Those interested in China, particularly on a foreign policy front, have likely noticed a burgeoning debate in the United States over how best to deal with China’s “assertive” behavior in the South China Sea, cyber space, and elsewhere. Today’s links round-up pulls together the various pieces of the debate, which will have enormous consequences for the Asia-Pacific and the world.
The long-simmering debate heated up when Robert Blackwill and Ashley Tellis argued in a new report that “Washington needs a new grand strategy toward China that centers on balancing the rise of Chinese power rather than continuing to assist its ascendancy.” Blackwill and Tellis summed up their 54-page report in an April 2015 article for the National Interest. The crux of their argument is that Washington’s attempts to integrate China into the international order have damaged U.S. interests — instead, the United States should seek to balance China (they are careful to avoid arguing for outright containment), for example by strengthening regional alliances.
We can see this idea in action in calls for the United States to respond more forcefully to China’s land reclamation activities in the South China Sea.

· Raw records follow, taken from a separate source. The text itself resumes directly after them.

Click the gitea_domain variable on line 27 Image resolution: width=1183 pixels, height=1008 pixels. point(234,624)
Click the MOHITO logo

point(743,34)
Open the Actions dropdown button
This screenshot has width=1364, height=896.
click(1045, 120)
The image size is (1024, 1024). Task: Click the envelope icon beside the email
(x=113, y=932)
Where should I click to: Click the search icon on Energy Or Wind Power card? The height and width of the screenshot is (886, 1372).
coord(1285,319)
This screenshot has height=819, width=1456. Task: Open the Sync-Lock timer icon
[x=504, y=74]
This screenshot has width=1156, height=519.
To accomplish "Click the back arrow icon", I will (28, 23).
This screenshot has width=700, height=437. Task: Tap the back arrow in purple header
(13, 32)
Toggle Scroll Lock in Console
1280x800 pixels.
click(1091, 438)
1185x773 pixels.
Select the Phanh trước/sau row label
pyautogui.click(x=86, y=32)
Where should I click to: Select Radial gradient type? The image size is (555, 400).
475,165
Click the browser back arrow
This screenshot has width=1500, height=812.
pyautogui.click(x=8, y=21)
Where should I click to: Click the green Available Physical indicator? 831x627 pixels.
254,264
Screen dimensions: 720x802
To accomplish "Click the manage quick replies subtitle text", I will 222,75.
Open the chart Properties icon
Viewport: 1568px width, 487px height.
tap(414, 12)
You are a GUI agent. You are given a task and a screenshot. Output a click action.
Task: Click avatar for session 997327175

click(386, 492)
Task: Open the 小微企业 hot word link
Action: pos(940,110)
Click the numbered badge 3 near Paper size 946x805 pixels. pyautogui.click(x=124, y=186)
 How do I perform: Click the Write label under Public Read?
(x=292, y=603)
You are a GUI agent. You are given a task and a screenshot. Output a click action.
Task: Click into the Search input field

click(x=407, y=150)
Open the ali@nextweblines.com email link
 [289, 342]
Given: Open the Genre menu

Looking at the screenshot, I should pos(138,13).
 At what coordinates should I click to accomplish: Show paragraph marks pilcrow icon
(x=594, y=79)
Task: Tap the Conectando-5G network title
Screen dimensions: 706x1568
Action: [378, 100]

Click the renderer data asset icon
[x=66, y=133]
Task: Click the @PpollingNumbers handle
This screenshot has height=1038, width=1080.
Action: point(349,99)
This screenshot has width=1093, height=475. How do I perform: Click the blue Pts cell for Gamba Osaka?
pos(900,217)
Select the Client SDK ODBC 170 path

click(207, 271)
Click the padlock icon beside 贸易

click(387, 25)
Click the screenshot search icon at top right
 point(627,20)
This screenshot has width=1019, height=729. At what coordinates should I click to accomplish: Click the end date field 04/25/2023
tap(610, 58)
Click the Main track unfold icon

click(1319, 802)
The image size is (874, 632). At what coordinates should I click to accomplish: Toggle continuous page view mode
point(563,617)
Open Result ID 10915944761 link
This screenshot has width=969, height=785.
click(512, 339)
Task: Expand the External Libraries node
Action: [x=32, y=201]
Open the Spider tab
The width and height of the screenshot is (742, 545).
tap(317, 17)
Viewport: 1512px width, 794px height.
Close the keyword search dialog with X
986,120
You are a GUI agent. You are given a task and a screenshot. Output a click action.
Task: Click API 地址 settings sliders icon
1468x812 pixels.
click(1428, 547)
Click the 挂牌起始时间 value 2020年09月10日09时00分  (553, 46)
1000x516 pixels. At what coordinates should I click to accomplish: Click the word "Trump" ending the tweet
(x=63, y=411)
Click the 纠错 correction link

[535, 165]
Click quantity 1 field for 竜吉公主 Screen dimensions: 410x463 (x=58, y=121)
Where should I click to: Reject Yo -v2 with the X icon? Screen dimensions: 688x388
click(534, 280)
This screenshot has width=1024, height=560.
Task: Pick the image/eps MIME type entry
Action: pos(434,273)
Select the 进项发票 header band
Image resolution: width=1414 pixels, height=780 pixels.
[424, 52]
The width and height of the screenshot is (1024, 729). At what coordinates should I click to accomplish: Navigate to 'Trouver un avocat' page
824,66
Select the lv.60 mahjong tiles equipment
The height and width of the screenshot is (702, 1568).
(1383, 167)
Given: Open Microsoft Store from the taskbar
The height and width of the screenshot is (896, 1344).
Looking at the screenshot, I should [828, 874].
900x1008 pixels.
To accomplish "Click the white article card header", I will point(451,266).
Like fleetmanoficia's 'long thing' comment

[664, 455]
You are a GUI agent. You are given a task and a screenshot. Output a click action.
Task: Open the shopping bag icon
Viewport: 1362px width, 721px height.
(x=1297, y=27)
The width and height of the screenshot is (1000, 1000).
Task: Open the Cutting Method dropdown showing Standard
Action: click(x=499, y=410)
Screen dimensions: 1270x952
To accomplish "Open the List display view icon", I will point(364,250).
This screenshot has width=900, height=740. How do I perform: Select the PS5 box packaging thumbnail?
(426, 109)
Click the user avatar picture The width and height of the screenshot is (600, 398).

Offering a different perspective, former Australian Prime Minister Kevin Rudd released his own report, arguing that the United States and China can best avoid conflict by “placing their relationship on a stable, long-term footing.” Rather than seeking to balance China, Rudd argues, the United States should increase its effort to work with China to create a common vision of the Asia-Pacific region and the world – a vision based on “constructive realism” in areas where the two sides are fundamentally at odds (for example, the Taiwan question, the issue of human rights, and the South China Sea disputes).
David M. Lampton, the director of China studies at the Johns Hopkins School of Advanced International Studies, echoes Rudd, but with more focus on how U.S.-China relations are currently going off the rails. In a speech on May 6, 2015, Lampton points to a “tipping point in U.S.-China relations”: “Our respective fears are nearer to outweighing our hopes than at any time since normalization.” Lampton’s suggestion: accommodation on the part of the United States and reassurance on the part of China. “The words ‘accommodation’ or ‘compromise’ in either China or the United States should not be dirty words,” he argues.
Lampton’s speech pairs nicely with a ChinaFile essay by Orville Schell, the director of the Center on U.S.-China Relations at the Asia Society. Schell also sees a worrisome change toward pessimism and distrust in the relationship. Most shocking, Schell writes, is that “there is presently no significant core constituency in America still well-disposed towards China” – not even the businessmen who were once the most enthusiastic champions of U.S.-China ties.
In an example of the personal consequences of eroding U.S.-China relations, the New York Times covers the story of Sherry Chen, a Chinese-American who worked for the National Weather Service before being accused of espionage. The charges, based on Chen’s interaction with an old classmate who is now a vice minister in China were abruptly dropped, without explanation. In Chen’s case, “it’s clear there was a little bit of Red Scare and racism involved,” former federal prosecutor Peter Toren told the Times.